Extended Data Figure 9. The dual orexin receptor antagonist suvorexant can increase both NREM and REM sleep.

Continued from Fig. 4. a, Schematic showing sleep recording paradigm (EEG and EMG recording) for experiments with suvorexant. b, EEG analysis showing the percentage of time in 2-h bins spent in wake (left), NREM sleep (middle) and REM sleep (right) after injection of saline or suvorexant at ZT5. c, EEG analysis showing the percentage of time in 2-h bins. The data show that suvorexant does not show a clear additive effect in combination with CNO in regulating time spent in wake (left), NREM sleep (middle) and REM sleep (right) when co-administered to mice expressing G_q DREADDs in Lhx6⁺ neurons in the zona incerta in the first 2 h after administration. Data are mean ± s.e.m. *P < 0.05; two-way ANOVA followed by Sidak’s post hoc test, n = 10 mice.

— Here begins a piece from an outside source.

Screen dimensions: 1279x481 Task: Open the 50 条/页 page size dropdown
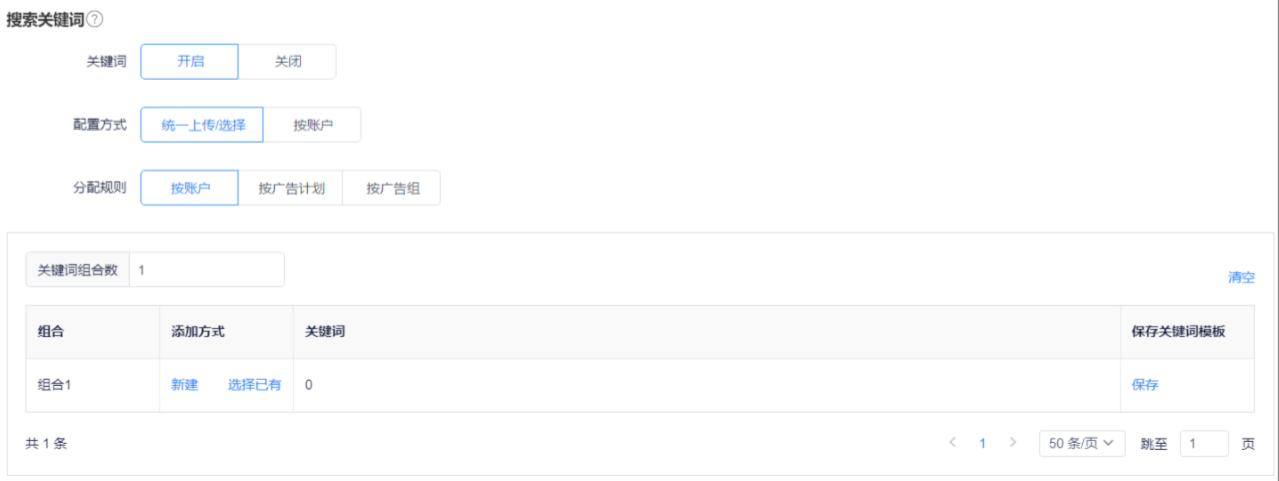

Extended Data Figure 10. Additional data from AAV-DIO-hM4Di-injected Lhx6-cre mice.

Continued from Fig. 4. a, Schematics showing the construct of AAV-DIO-hM4Di–mCherry virus and the injection sites of virus into the zona incerta of Lhx6-cre mice. b, EEG analysis showing the percentage of time in 2-h bins spent in wake (top), NREM sleep (middle) and REM sleep (bottom) after injection of saline or CNO at ZT17 in hM4Di groups. c, Bout length quantification (top) showing duration of wake, NREM and REM episodes and bout count (bottom) showing sleep–wake transitions with saline or CNO injection in hM4Di groups. d, FFT analysis of EEG power spectrum frequency of NREM stage of CNO-injected AAV-DIO-hM4Di (blue) compared to control (saline-injection, red). e, Grouped EEG frequency data of spectrum band analysis between saline- (red) and CNO-injected (blue) hM4Di groups. f, FFT analysis of EEG power spectrum frequency of NREM stage of CNO-injected AAV-DIO-hM4Di (blue) compared to control (saline-injection, red). g, Grouped EEG frequency data of spectrum band analysis between saline- (red) and CNO-injected (blue) hM4Di groups. Data are mean ± s.e.m. *P < 0.05, **P < 0.01, ***P < 0.001; two-way ANOVA followed by Sidak’s post hoc test. n = 8 mice.